Key recommendations from the Final Report of the ALRC into class action proceedings

On Friday 25 January 2019, the Final Report of the Australian Law Reform Commission (ALRC) inquiry into class action proceedings and third-party litigation funders was tabled in Federal Parliament.

The 339 page report made a number of recommendations that reflect the current class action landscape where shareholder claims have come to dominate the number of class actions commenced and also the role that third-party litigation funders play in funding such actions.

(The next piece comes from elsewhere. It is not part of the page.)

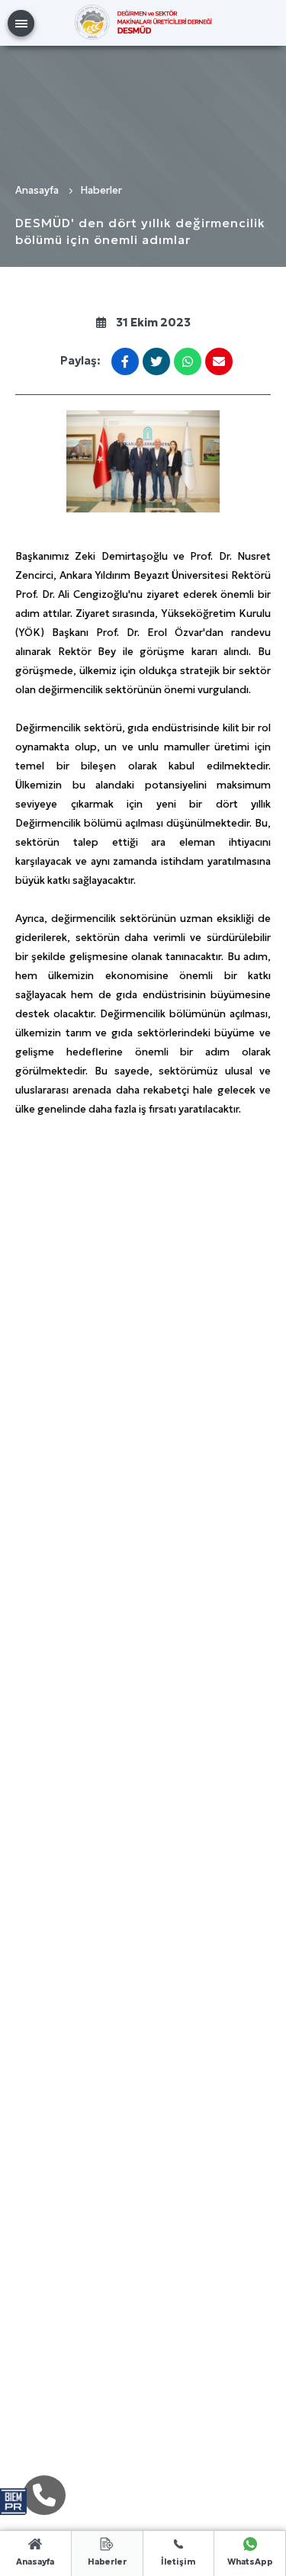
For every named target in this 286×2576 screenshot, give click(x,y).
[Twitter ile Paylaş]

The terms of reference of the inquiry required a focus on the adequate regulation of conflicts of interest between litigation funders, lawyers and plaintiffs, the desirability of imposing prudential requirements on litigation funders and the adequacy of regulation around the costs charged by solicitors in funded litigation.

The report contains a number of recommendations that deal with much of the uncertainty that has arisen with the class action regime in recent years:

  • the Federal Court (the Court) should have exclusive jurisdiction for shareholder class action matters;
  • class actions must be initiated as open class, thereby enabling all victims of the civil wrong to participate, however, criteria is to be provided where it is appropriate for the Court to order class closure;
  • aligned to the above recommendation, the Court be provided with power to make common fund orders where all class members share in the cost of the claim;
  • the Court be given power to resolve competing class actions to ensure wherever possible there is a single class action to litigate a claim;
  • while the ALRC has not recommended the licensing of litigation funders, it has recommended that they be required to report annually to ASIC on their compliance with the requirement to implement adequate practices and procedures to manage conflicts of interest;
  • in addition to the above, some of the other recommendations enable the Court to take greater supervision of litigation funders;
  • there be a statutory presumption that litigation funders will provide security for costs;
  • the Court has powers to award costs against third-party litigation funders and insurers directly;
  • third party litigation funding agreements are subject to the approval of the Court, who also has powers to reject, vary or amend the terms of such agreements.  In addition, such agreements are required to provide for a complete indemnity against an adverse costs order;
  • solicitors acting for the representative plaintiff should be allowed to enter into ‘percentage-based fee arrangements’ (contingency fees) subject to the approval of the Court, however, such arrangements would be subject to a presumption that the solicitors would provide security for costs;
  • there be specialist accreditation for class action lawyers overseen by the Law Council of Australia;
  • solicitors and law firms be prohibited from acting in a matter where the matter is being funded by a litigation funder that they have a financial interest in; and
  • potential class members be provided with details of any conflicts of interests by legal representatives.

Importantly, the ALRC has also recommended that a review be undertaken of the economic impact of the operation, enforcement and effects of the continuous disclosure obligations and misleading and deceptive conduct laws having noted similar regimes in other jurisdictions.

It is now up to the government to decide whether it will introduce any of these recommendations prior to the upcoming Federal Election.